Each record below must be reproduced exactly as it reads, with its images omitted.

◇ ◇ ◇ ◇ ◇ ◇ ◇

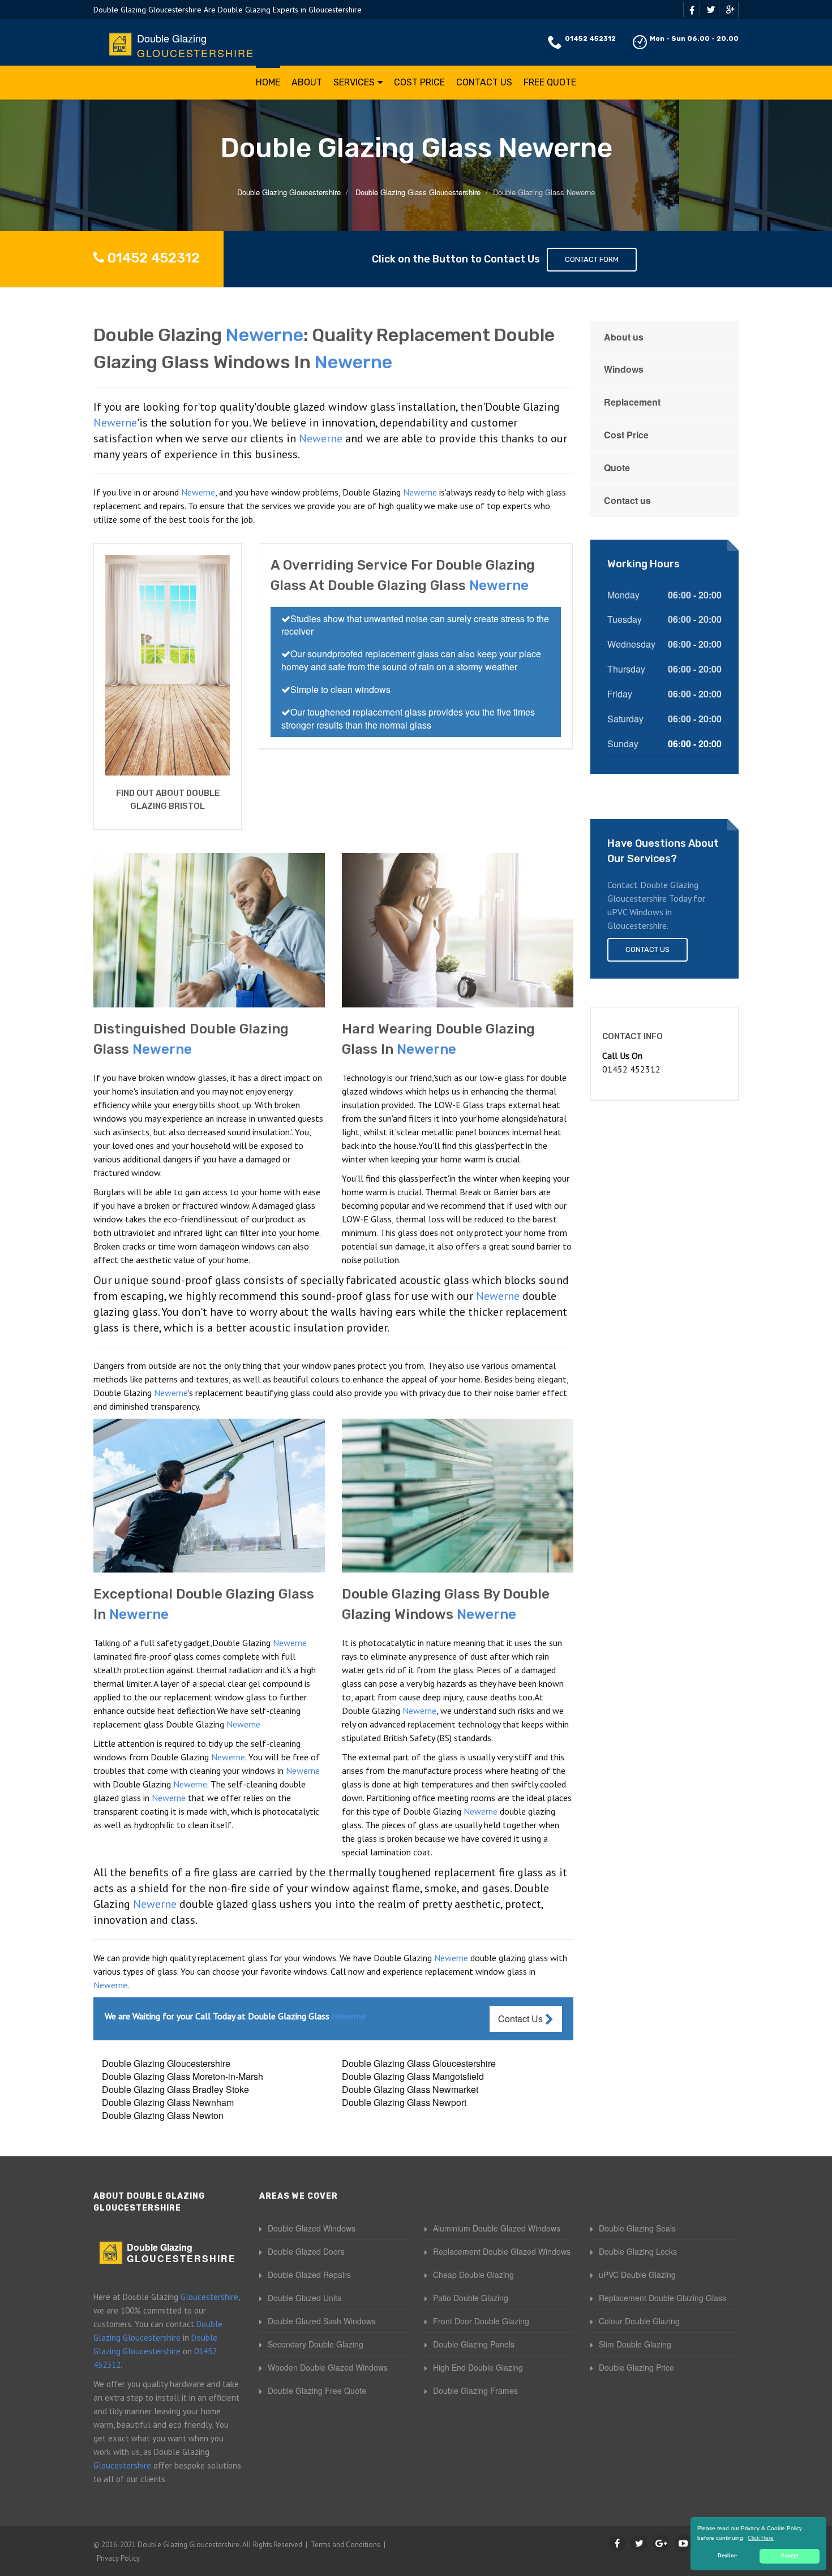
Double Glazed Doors (306, 2251)
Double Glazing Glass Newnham (168, 2102)
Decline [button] (727, 2555)
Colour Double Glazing (639, 2321)
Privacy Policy (118, 2558)
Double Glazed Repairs (309, 2274)
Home (268, 82)
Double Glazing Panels (473, 2344)
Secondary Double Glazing (315, 2344)
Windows (624, 369)
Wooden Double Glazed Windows (328, 2367)
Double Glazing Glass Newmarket (410, 2089)
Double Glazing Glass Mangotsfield (413, 2076)
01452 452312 (590, 38)
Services (354, 82)
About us (624, 336)
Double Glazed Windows (311, 2228)
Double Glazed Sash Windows (322, 2321)
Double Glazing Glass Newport (404, 2102)
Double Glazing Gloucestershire (166, 2063)
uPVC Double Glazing (637, 2274)
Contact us (627, 500)
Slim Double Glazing (635, 2344)
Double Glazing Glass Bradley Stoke (175, 2089)
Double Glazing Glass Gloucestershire (419, 2063)
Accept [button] (790, 2555)
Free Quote (550, 82)
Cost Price (419, 82)
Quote (617, 467)
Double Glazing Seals (637, 2228)
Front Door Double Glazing (481, 2321)
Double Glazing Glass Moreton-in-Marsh (182, 2076)
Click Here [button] (761, 2538)
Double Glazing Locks (638, 2251)
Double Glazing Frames (475, 2390)
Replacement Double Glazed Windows (502, 2251)
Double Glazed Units (304, 2297)
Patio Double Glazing (470, 2297)
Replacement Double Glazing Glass (662, 2297)
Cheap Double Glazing (473, 2274)
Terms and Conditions (345, 2544)
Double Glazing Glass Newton (163, 2115)
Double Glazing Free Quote (317, 2390)
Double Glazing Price (636, 2367)
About (306, 82)
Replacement (632, 401)
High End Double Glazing (478, 2367)
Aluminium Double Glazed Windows (496, 2228)
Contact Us (484, 82)
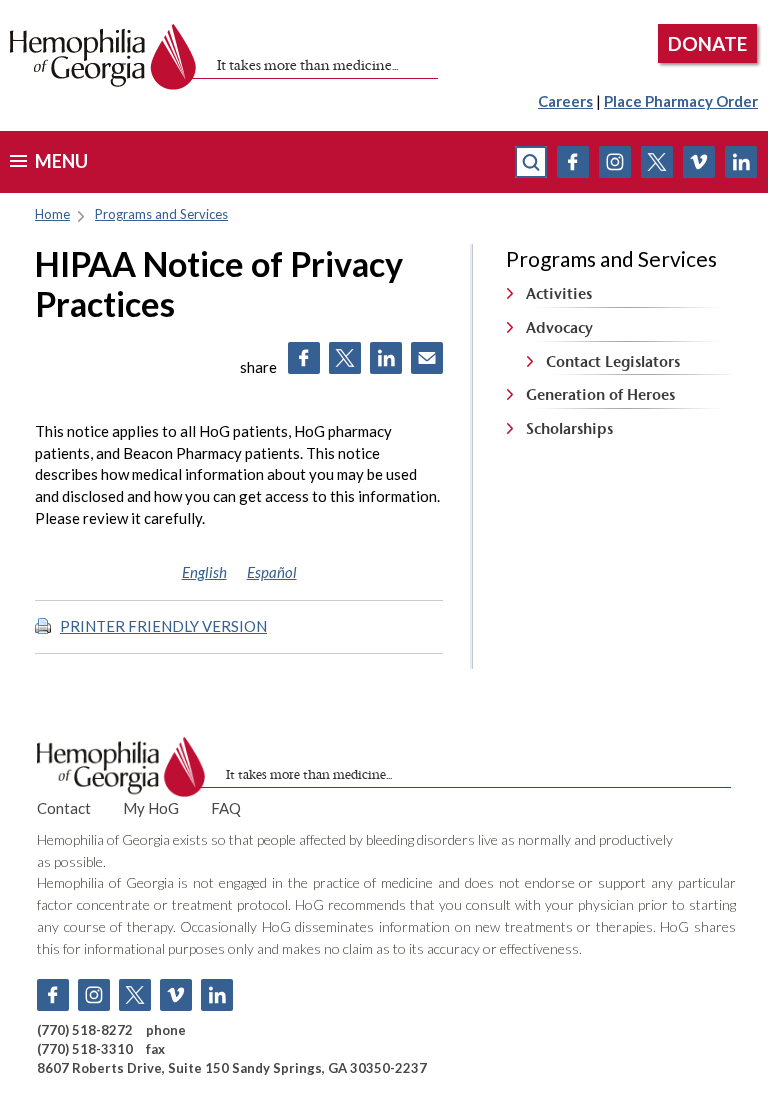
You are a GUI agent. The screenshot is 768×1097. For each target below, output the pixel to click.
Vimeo (699, 162)
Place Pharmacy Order (681, 101)
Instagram (615, 162)
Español (272, 572)
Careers (565, 101)
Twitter (657, 162)
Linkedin (741, 162)
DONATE (707, 43)
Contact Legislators (613, 361)
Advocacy (559, 327)
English (204, 572)
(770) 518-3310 (85, 1049)
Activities (559, 293)
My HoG (151, 808)
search (531, 162)
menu (61, 161)
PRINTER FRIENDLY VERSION (163, 626)
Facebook (573, 162)
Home (52, 214)
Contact (64, 808)
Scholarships (569, 428)
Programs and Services (161, 214)
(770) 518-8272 (85, 1030)
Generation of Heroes (600, 394)
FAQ (226, 808)
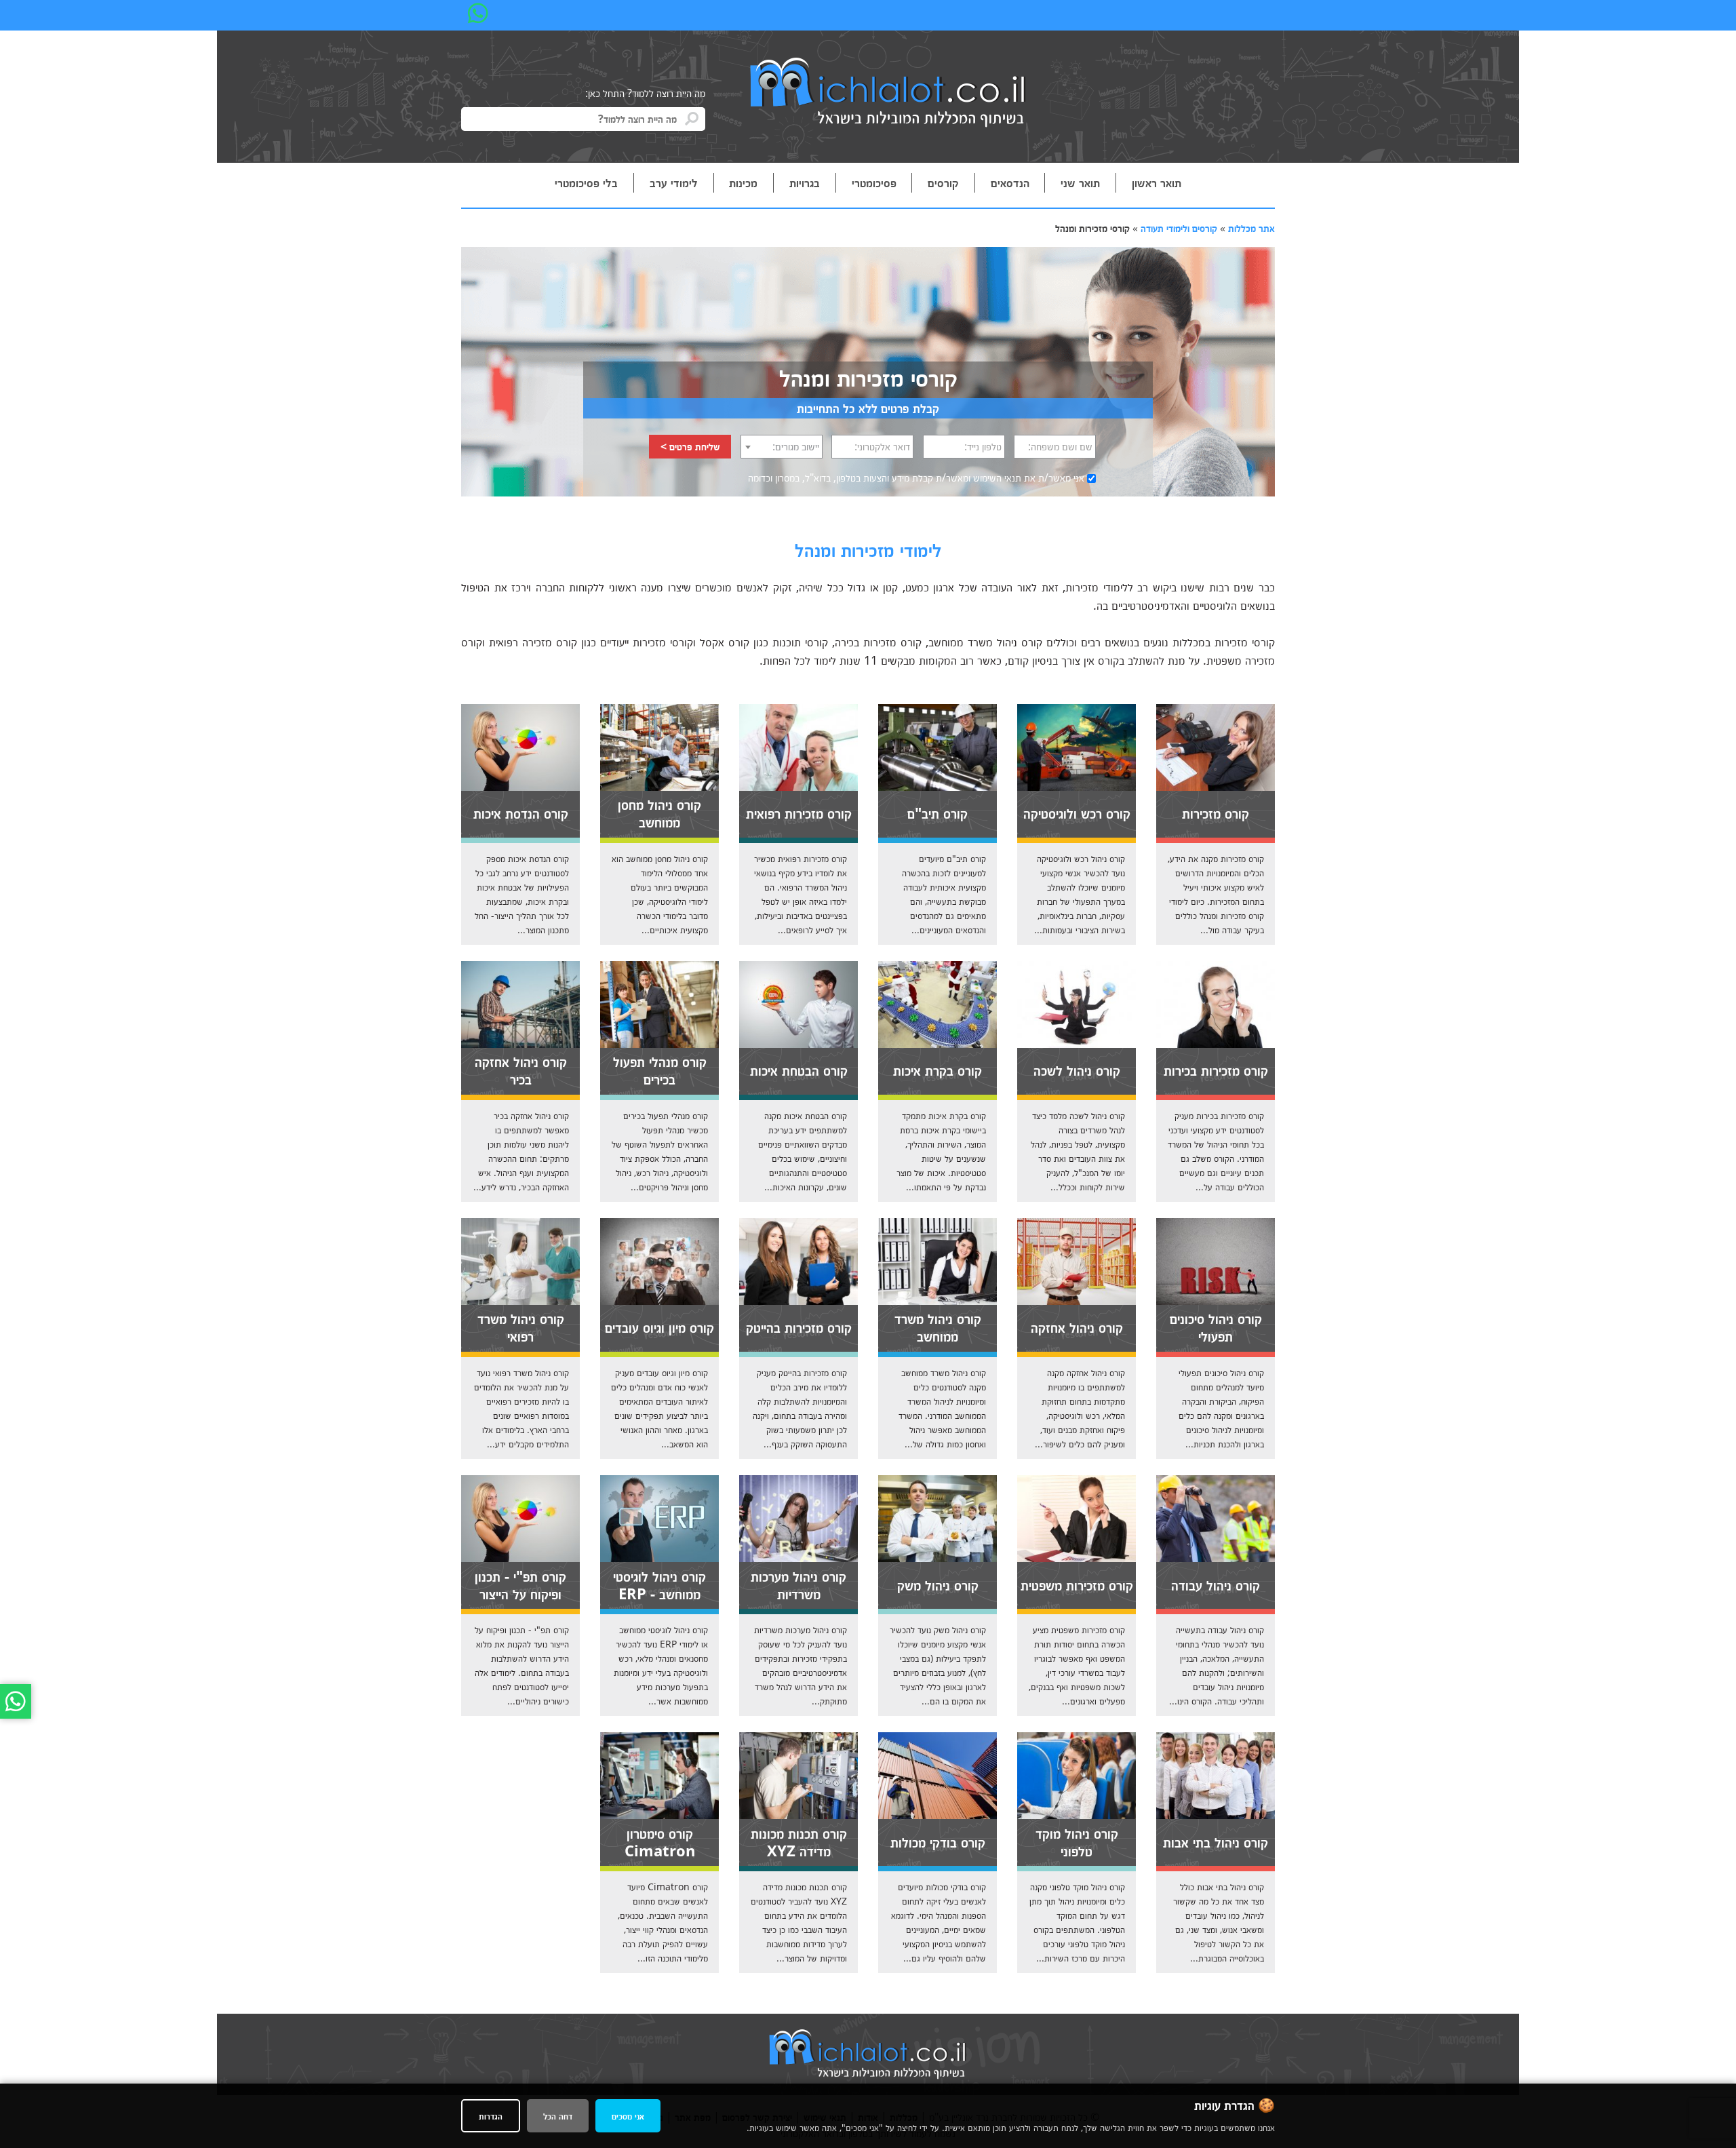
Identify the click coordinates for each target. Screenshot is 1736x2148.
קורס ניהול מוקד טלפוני (1076, 1841)
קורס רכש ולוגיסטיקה (1076, 812)
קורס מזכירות (1215, 812)
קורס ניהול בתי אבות (1215, 1841)
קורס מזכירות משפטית (1077, 1584)
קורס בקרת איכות (937, 1069)
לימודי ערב (674, 182)
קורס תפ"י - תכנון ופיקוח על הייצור (520, 1584)
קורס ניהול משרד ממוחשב (937, 1327)
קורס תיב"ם (937, 812)
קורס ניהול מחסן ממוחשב (659, 813)
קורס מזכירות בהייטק (799, 1326)
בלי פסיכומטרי (586, 182)
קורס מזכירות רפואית (799, 812)
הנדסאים (1010, 182)
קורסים (943, 182)
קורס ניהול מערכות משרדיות (798, 1584)
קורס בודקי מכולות (937, 1841)
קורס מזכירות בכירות (1216, 1069)
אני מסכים (628, 2115)
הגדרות (490, 2115)
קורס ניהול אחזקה (1077, 1326)
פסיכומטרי (874, 182)
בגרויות (804, 182)
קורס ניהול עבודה (1215, 1584)
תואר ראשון (1156, 182)
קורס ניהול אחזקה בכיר (521, 1070)
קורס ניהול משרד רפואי (520, 1327)
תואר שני (1080, 182)
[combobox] (782, 446)
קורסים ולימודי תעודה (1179, 227)
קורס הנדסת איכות (520, 812)
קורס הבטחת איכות (799, 1069)
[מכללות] (888, 93)
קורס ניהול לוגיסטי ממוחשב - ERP (659, 1584)
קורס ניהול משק (938, 1584)
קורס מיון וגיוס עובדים (659, 1326)
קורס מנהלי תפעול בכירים (660, 1070)
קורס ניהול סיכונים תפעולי (1216, 1327)
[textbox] (781, 446)
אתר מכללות (1251, 227)
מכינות (743, 182)
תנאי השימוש (997, 477)
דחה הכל (557, 2115)
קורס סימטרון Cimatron (660, 1841)
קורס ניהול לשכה (1076, 1069)
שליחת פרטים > (690, 446)
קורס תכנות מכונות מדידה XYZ (799, 1841)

◇ ◇ ◇ ◇ ◇ ◇ ◇

== PROBLEM SOLUTION ==
Double Glazed Doors (306, 2251)
Double Glazing Glass Newnham (168, 2102)
Decline [button] (727, 2555)
Colour Double Glazing (639, 2321)
Privacy Policy (118, 2558)
Double Glazed Repairs (309, 2274)
Home (268, 82)
Double Glazing Panels (473, 2344)
Secondary Double Glazing (315, 2344)
Windows (624, 369)
Wooden Double Glazed Windows (328, 2367)
Double Glazing Glass Newmarket (410, 2089)
Double Glazing Glass Mangotsfield (413, 2076)
01452 452312 (590, 38)
Services (354, 82)
About us (624, 336)
Double Glazed Windows (311, 2228)
Double Glazed Sash Windows (322, 2321)
Double Glazing Glass Newport (404, 2102)
Double Glazing Gloucestershire (166, 2063)
uPVC Double Glazing (637, 2274)
Contact us (627, 500)
Slim Double Glazing (635, 2344)
Double Glazing Glass Bradley Stoke (175, 2089)
Double Glazing Glass Gloucestershire (419, 2063)
Accept [button] (790, 2555)
Free Quote (550, 82)
Cost Price (419, 82)
Quote (617, 467)
Double Glazing Seals (637, 2228)
Front Door Double Glazing (481, 2321)
Double Glazing Glass Moreton-in-Marsh (182, 2076)
Click Here [button] (761, 2538)
Double Glazing Locks (638, 2251)
Double Glazing Frames (475, 2390)
Replacement Double Glazed Windows (502, 2251)
Double Glazed Units (304, 2297)
Patio Double Glazing (470, 2297)
Replacement Double Glazing Glass (662, 2297)
Cheap Double Glazing (473, 2274)
Terms and Conditions (345, 2544)
Double Glazing Glass Newton (163, 2115)
Double Glazing Free Quote (317, 2390)
Double Glazing Price (636, 2367)
About (306, 82)
Replacement (632, 401)
High End Double Glazing (478, 2367)
Aluminium Double Glazed Windows (496, 2228)
Contact Us (484, 82)
You are a GUI agent. The screenshot is 768×1097. For each target below, output the pixel to click.
Vimeo (699, 162)
Place Pharmacy Order (681, 101)
Instagram (615, 162)
Español (272, 572)
Careers (565, 101)
Twitter (657, 162)
Linkedin (741, 162)
DONATE (707, 43)
Contact Legislators (613, 361)
Advocacy (559, 327)
English (204, 572)
(770) 518-3310 (85, 1049)
Activities (559, 293)
My HoG (151, 808)
search (531, 162)
menu (61, 161)
PRINTER FRIENDLY VERSION (163, 626)
Facebook (573, 162)
Home (52, 214)
Contact (64, 808)
Scholarships (569, 428)
Programs and Services (161, 214)
(770) 518-8272 (85, 1030)
Generation of Heroes (600, 394)
FAQ (226, 808)
Identify the click coordinates for each target. Screenshot is 1736x2148.
קורס ניהול מוקד טלפוני (1076, 1841)
קורס רכש ולוגיסטיקה (1076, 812)
קורס מזכירות (1215, 812)
קורס ניהול בתי אבות (1215, 1841)
קורס מזכירות משפטית (1077, 1584)
קורס בקרת איכות (937, 1069)
לימודי ערב (674, 182)
קורס תפ"י - תכנון ופיקוח על הייצור (520, 1584)
קורס ניהול משרד ממוחשב (937, 1327)
קורס תיב"ם (937, 812)
קורס ניהול מחסן ממוחשב (659, 813)
קורס מזכירות בהייטק (799, 1326)
בלי פסיכומטרי (586, 182)
קורס מזכירות רפואית (799, 812)
הנדסאים (1010, 182)
קורסים (943, 182)
קורס ניהול מערכות משרדיות (798, 1584)
קורס בודקי מכולות (937, 1841)
קורס מזכירות בכירות (1216, 1069)
אני מסכים (628, 2115)
הגדרות (490, 2115)
קורס ניהול אחזקה (1077, 1326)
פסיכומטרי (874, 182)
בגרויות (804, 182)
קורס ניהול עבודה (1215, 1584)
תואר ראשון (1156, 182)
קורס ניהול אחזקה בכיר (521, 1070)
קורס ניהול משרד רפואי (520, 1327)
תואר שני (1080, 182)
[combobox] (782, 446)
קורסים ולימודי תעודה (1179, 227)
קורס הנדסת איכות (520, 812)
קורס הבטחת איכות (799, 1069)
[מכללות] (888, 93)
קורס ניהול לוגיסטי ממוחשב - ERP (659, 1584)
קורס ניהול משק (938, 1584)
קורס מיון וגיוס עובדים (659, 1326)
קורס מנהלי תפעול בכירים (660, 1070)
קורס ניהול סיכונים תפעולי (1216, 1327)
[textbox] (781, 446)
אתר מכללות (1251, 227)
מכינות (743, 182)
תנאי השימוש (997, 477)
דחה הכל (557, 2115)
קורס סימטרון Cimatron (660, 1841)
קורס ניהול לשכה (1076, 1069)
שליחת פרטים > (690, 446)
קורס תכנות מכונות מדידה XYZ (799, 1841)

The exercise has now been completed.